Interviewer: Where can readers buy the book?

Arpan Prakash Sahoo: The book will be available both as a paperback and an eBook on all major platforms like Amazon.in, Amazon.com, Kindle, Flipkart and Google Books. It will also be up on the Literatureslight Store, both online and offline. And hopefully, in time, maybe you will find it in a few local bookstores as well.

Interviewer: Finally, what message do you hope readers take away from Two More Minutes, Please?, and what can we look forward to next from you?

Arpan Prakash Sahoo: I hope readers take away a sense of stillness and wonder, to see the beauty in fleeting things like flowers, art, and all the little moments we often overlook. More than just a story about love, “Two More Minutes, Please?” is also about chasing what sets your soul on fire, about daring to follow a dream even when it feels too fragile to name. Writing this book has been that dream for me; a long, humbling, and deeply fulfilling journey.

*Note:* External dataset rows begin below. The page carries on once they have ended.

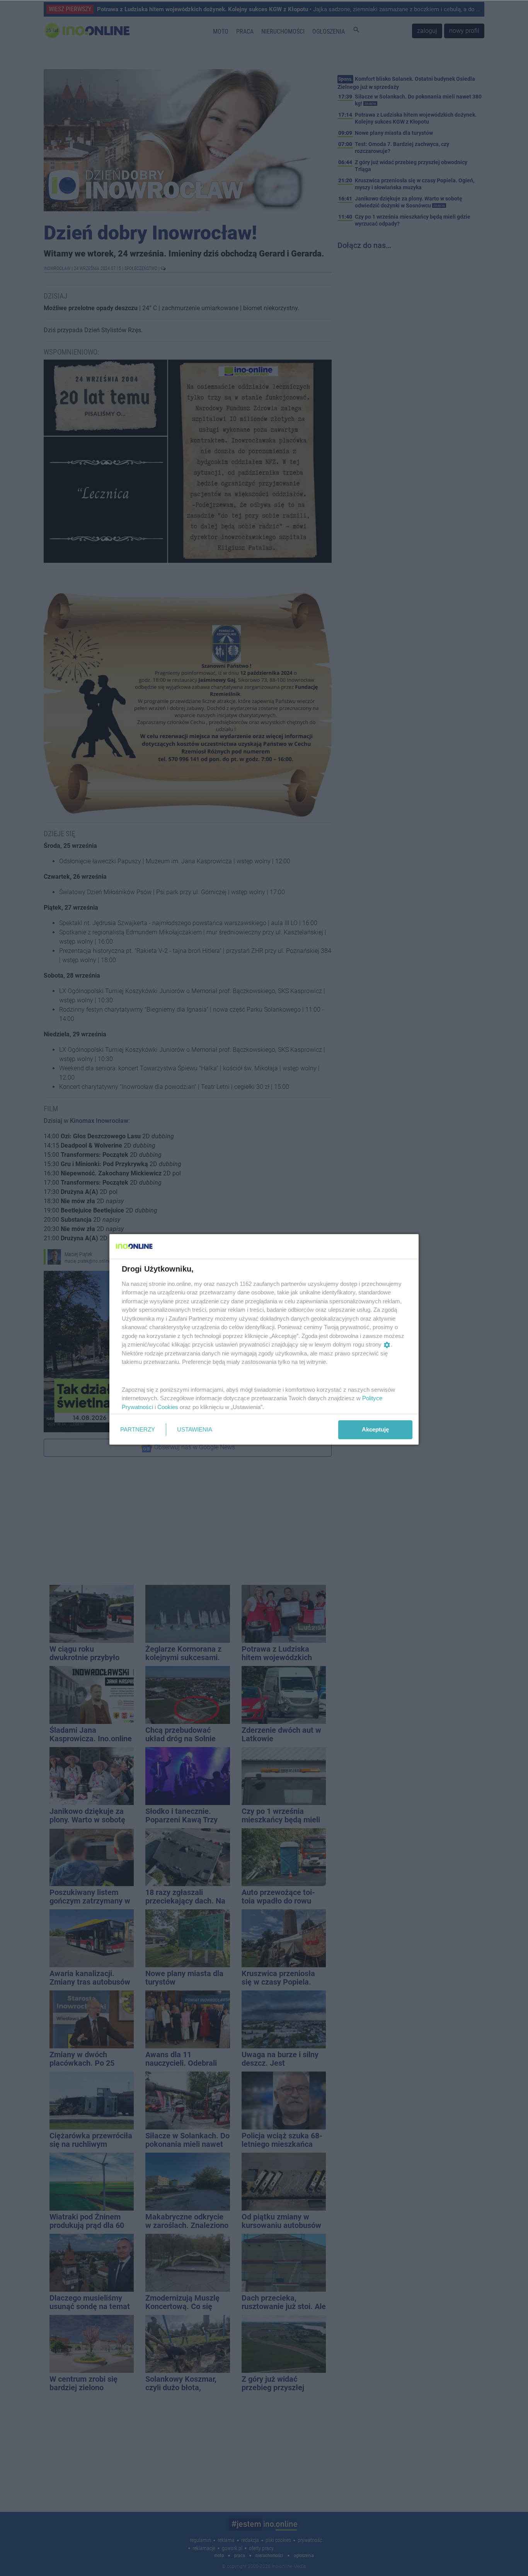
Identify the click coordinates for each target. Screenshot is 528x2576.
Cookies (167, 1407)
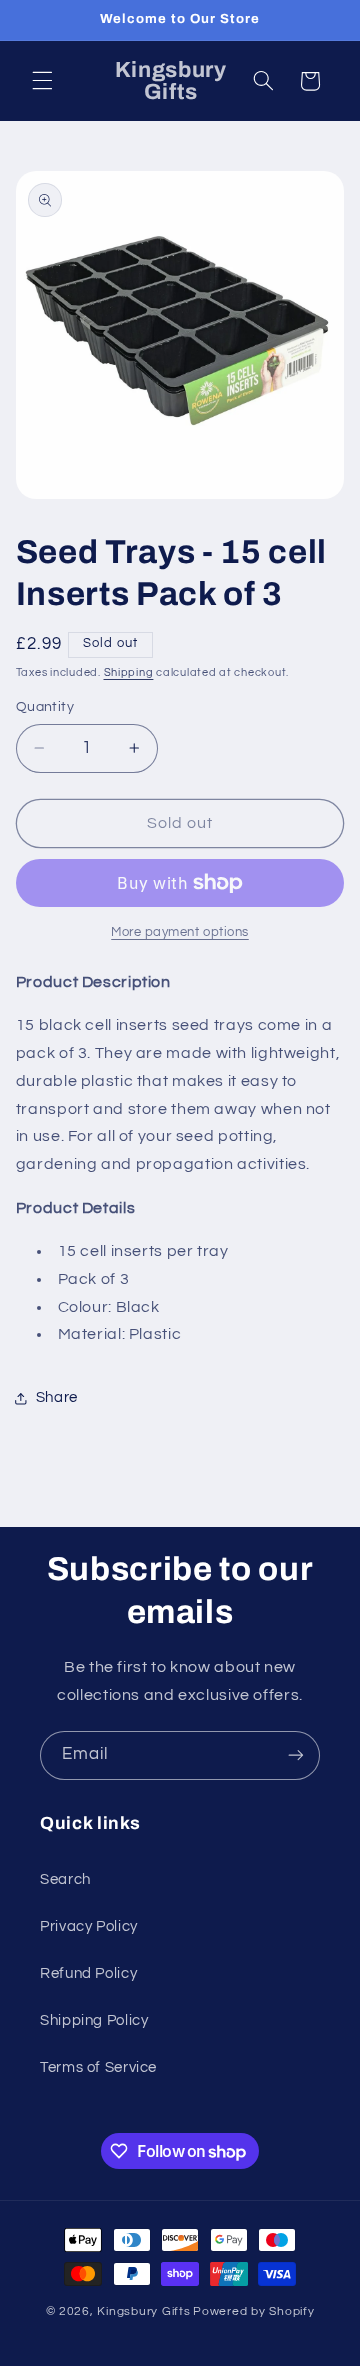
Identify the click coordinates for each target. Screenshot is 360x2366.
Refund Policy (88, 1973)
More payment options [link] (180, 932)
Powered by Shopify (253, 2311)
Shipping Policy (94, 2020)
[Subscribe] (296, 1755)
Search (65, 1879)
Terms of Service (98, 2067)
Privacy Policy (89, 1926)
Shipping (129, 672)
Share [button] (57, 1397)
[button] (42, 81)
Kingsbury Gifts (143, 2311)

As for what’s next… I am already working on something new, though I’ll leave it at that for now. All I can say is, if “Two More Minutes, Please?” found a home in your heart, I think you probably would want to stay around for what comes next.

Thank you for reading, for listening, and for being part of this little piece of my world. Until next time, see you between the pages.

About the Author

Arpan Prakash Sahoo was born and raised in Cuttack, Odisha. He holds a master’s degree in computer applications and works as a software engineer by day. But beyond his profession, he is an artist and a storyteller at heart, someone who finds poetry in the ordinary and beauty in the unseen. His fascination with art began long before his career in technology, and he has always believed that logic and creativity can coexist as expressions of God’s divine design.

A musician guided by faith, Arpan finds delight in worshipping and praising the Lord in his church. Outside of writing and music, he loves to read, reflect, and talk about life, faith, and all the things that make us human.

An old-school romantic, he believes and writes about love the way it once was: timeless, patient, and pure. His debut novel, Two More Minutes, Please?, is an extension of that reflection: a poetic exploration of love, loss, and the enduring beauty of memory.

For Arpan, writing is a way to slow down, to listen, and to remind the world that life itself is the greatest work of art, crafted, in every detail, by the hands of God.